If you’re selling an old Mac, a spare hard drive, or you’re just quite paranoid about your deleted data, you’re either familiar with—or should be familiar with—the Erase Free Space button on the Erase tab in Disk Utility (found in your Applications -> Utilities folder).
When you click this button, you’re presented with three options for securely erasing the free space on your hard drive: write over the free space with zeros (fast and relatively safe), write over the free space three times (more secure, very slow), or write over the free space seven times (extremely slow).
I use this feature whenever I sell an old machine. First I format the drive and install a fresh copy of macOS, then I use Disk Utility to erase the free space (typically the one-time write-with-zeros option). This gives me a good sense of security, as it would take a team of dedicated professionals, and possibly special hardware, to have some chance of recovering any of my deleted data—though I really only care about a few financial files, and those are kept on an encrypted disk image, so they’re probably safe anyway.
Use Terminal to securely erase a drive
What if you want to do this from Terminal instead? In Terminal, a program named diskutil
provides most of the features of macOS’s Disk Utility.
(Please note that, as with many Terminal commands, there’s a chance of Really Bad Things happening if you make a mistake with the following instructions.

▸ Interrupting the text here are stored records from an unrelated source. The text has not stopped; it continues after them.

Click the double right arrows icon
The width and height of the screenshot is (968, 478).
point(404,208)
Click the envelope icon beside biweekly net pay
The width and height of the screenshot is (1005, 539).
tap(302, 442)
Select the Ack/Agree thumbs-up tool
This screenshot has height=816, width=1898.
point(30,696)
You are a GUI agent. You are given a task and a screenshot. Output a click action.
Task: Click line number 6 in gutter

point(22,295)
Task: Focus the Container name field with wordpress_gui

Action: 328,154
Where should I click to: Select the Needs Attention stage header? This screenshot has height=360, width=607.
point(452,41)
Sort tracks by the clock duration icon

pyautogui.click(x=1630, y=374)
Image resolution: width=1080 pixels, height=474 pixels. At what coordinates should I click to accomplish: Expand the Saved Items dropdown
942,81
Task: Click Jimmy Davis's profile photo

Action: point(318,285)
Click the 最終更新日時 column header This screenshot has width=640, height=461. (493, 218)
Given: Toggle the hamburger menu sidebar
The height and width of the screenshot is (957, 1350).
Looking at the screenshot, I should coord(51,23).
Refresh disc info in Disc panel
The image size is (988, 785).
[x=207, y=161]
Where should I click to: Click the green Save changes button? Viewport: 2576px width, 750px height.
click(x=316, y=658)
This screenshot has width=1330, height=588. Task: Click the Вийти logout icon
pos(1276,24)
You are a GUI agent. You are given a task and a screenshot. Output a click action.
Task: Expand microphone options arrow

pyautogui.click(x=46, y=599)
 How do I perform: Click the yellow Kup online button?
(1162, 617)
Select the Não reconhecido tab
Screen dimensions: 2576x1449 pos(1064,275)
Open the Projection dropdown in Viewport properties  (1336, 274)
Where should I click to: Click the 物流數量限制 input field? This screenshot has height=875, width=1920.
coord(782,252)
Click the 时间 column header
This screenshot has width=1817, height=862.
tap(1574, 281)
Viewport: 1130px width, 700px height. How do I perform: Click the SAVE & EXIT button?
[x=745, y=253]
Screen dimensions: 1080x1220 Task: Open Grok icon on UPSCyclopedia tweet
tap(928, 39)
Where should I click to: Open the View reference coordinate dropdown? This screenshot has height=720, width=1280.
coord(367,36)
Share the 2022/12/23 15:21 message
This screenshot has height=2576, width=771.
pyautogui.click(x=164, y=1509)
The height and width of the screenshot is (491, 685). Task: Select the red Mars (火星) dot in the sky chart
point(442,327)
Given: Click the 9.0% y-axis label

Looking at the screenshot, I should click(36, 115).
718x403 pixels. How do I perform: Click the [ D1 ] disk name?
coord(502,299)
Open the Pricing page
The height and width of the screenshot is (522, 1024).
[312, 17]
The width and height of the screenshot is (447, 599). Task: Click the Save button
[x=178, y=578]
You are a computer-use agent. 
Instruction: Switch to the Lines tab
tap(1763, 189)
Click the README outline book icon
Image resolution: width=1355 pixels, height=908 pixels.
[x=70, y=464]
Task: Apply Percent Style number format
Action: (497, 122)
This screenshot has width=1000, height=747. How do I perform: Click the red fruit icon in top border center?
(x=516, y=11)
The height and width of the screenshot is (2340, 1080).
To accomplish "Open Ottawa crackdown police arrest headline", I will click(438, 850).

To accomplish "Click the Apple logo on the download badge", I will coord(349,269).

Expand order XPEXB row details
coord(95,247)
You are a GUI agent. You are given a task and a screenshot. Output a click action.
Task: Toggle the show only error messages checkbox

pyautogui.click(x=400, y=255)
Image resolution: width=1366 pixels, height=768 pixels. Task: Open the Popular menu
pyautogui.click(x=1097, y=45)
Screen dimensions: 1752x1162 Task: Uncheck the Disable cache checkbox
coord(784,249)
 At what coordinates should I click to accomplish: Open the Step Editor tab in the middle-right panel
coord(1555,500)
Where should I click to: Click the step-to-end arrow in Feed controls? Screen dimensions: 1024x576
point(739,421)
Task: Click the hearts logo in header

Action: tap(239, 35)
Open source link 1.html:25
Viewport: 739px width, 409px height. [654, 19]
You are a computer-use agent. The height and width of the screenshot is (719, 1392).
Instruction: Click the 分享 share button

Proceed with caution, and make sure your backups are current before you try any of the following.)
To find out about diskutil
in detail, type man diskutil
at the Terminal prompt. Within the man
pages, you’ll find the explanation for how to securely erase a disk’s free space using diskutil
:
secureErase [freespace] level device Erase, using a "secure" (but see the NOTE below) method, either a whole-disk (including all of its partitions if partitioned), or, only the free space (not in use for files) on a currently-mounted volume. Secure erasing makes it harder to recover data using "file recovery" software. Erasing a whole-disk will leave it useless until it is partitioned again. Erasing freespace on a volume will leave your files intact, indeed, from an end-user perspective, it will appear unchanged, with the exception that it will have attempted to make it impossible to recover deleted files. If you need to erase all contents of a partition but not its hosting whole-disk, use the zeroDisk or randomDisk verbs. Ownership of the affected disk is required. Level should be one of the following: o 0 - Single-pass zero fill erase. o 1 - Single-pass random fill erase. o 2 - Seven-pass erase, consisting of zero fills and all-ones fills plus a final random fill. o 3 - Gutmann algorithm 35-pass erase. o 4 - Three-pass erase, consisting of two random fills plus a final zero fill. NOTE: This kind of secure erase is no longer considered safe. Modern devices have wear-leveling, block-sparing, and possibly-persistent cache hardware, which cannot be completely erased by these commands. The modern solution for quickly and securely erasing your data is encryption. Strongly-encrypted data can be instantly "erased" by destroying (or losing) the key (password), because this renders your data irretrievable in practical terms. Consider using APFS encryption (FileVault).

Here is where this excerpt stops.